22. The Ravens entered the weekend with the highest winning percentage (.652) in NFL playoff history. But their loss dropped them to .625 — and second place — behind the Patriots (.630).
23. The Cowboys’ win Saturday gave them 35 in postseason, second most all time. They can tie the Steelers’ mark of 36 by winning in the divisional round.
23a. Since winning Super Bowl XXX to cap the 1995 season, Dallas is 0-5 in the divisional round.
23b. The Cowboys and Rams have split four playoff meetings.
23c. Dallas’ last playoff visit to the L.A. Coliseum occurred Jan 7, 1979, and Roger Staubach’s Cowboys beat Pat Haden’s Rams 28-0.
24. Cowboys coach Jason Garrett replaced his predecessor, Wade Phillips, midway through the 2010 season. Phillips will be on the other sideline Saturday night, running the Rams defense while continuing his quest for a second ring (2015 Broncos) since Dallas fired him.
25. The Colts are 4-0 all-time in the playoffs against their next opponent, the AFC’s top-seeded Chiefs.
25a. Most recently in postseason against Kansas City, in the 2013 wild-card round, Luck (443 yards, 4 TDs) led Indy back from a 38-10 second-half deficit to beat the Chiefs 45-44 in the second-greatest comeback in postseason history. (Why does it feel like no one gives this remarkable game its due?)
25b. The largest playoff comeback (32 points) was engineered by former Bills quarterback, and current Colts coach, Frank Reich against the Houston Oilers in the 1992 playoffs.
25c. The Colts’ playoff success against the Chiefs began in the 1995 divisional round, when Jim Harbaugh and Co. started Kansas City’s still ongoing six-game postseason losing streak at Arrowhead Stadium.
26. Colts GM Chris Ballard was previously the Chiefs’ director of football operations. So that’s one impressive team in Ballard’s rear view, and another that’s arrived sooner than expected.
27. Keep an eye on second-year Indianapolis RB Marlon Mack, whose 148 rushing yards Saturday established a new team playoff record. Kansas City allowed 132 yards per game on the ground in the regular season, worst among his season’s playoff clubs.
28. The NFL’s regular-season leader in tackles, Colts LB Darius Leonard (163), is now it’s current playoff leader (13), too. He got my vote for defensive rookie of the year.
29. What’s next for Houston? The Texans became only the second team to win a division title after an 0-3 start, largely thanks to a midseason nine-game winning streak. But they never registered a truly impressive victory and looked totally outclassed Saturday by the AFC South rival Colts. With Jadeveon Clowney headed toward free agency, does Houston try to re-sign him and continue on with what would be a top-heavy salary cap, or try and spread the wealth into the run game, offensive line and retaining less expensive players like Tyrann Mathieu?
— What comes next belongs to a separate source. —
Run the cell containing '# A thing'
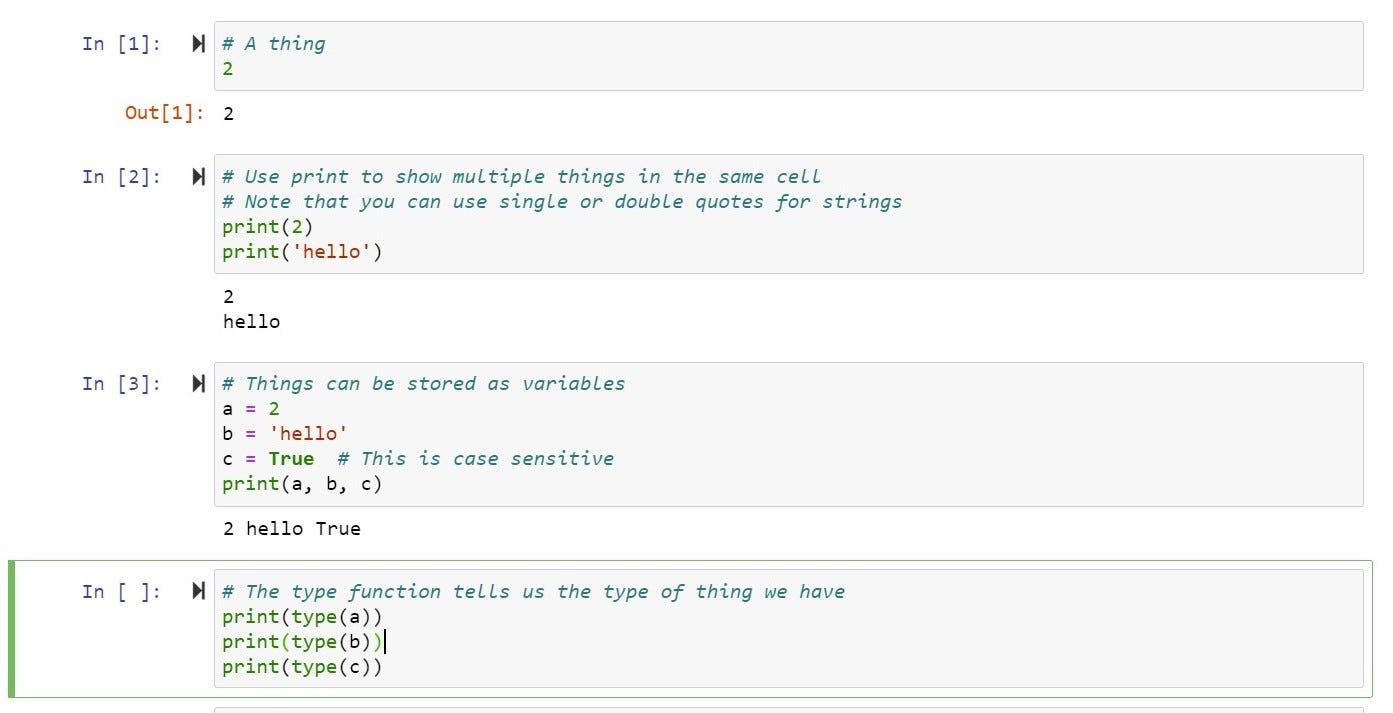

30. Speaking of new contracts, getting awfully hard to argue Prescott doesn’t deserve a big-money deal this spring, the first time the 2016 fourth rounder is eligible to cash in. His base salary has never been more than $630,000, but it sounds like Jerry Jones is ready to take care of him — though that could mean tough decisions with other players (Demarcus Lawrence, Amari Cooper) also needing deals soon.
30a. Pretty hard to forge a Cowboys quarterback legacy when you’re trying to break into the Staubach, Don Meredith, Troy Aikman, Tony Romo pantheon. But Saturday, Prescott became the first in the team’s illustrious history to pass for and run for a touchdown in a playoff game.
31. Finally, a good idea the NFL borrowed from the NHL.
32. Dearest mother — @CaptAndrewLuck and his Colts performed valiantly once more. But legendary Chief Mahomes, with his renowned long-range artillery, awaits on the Western Plains — where He hath loosed the fateful lightning of His terrible swift sword. Our truth is marching on.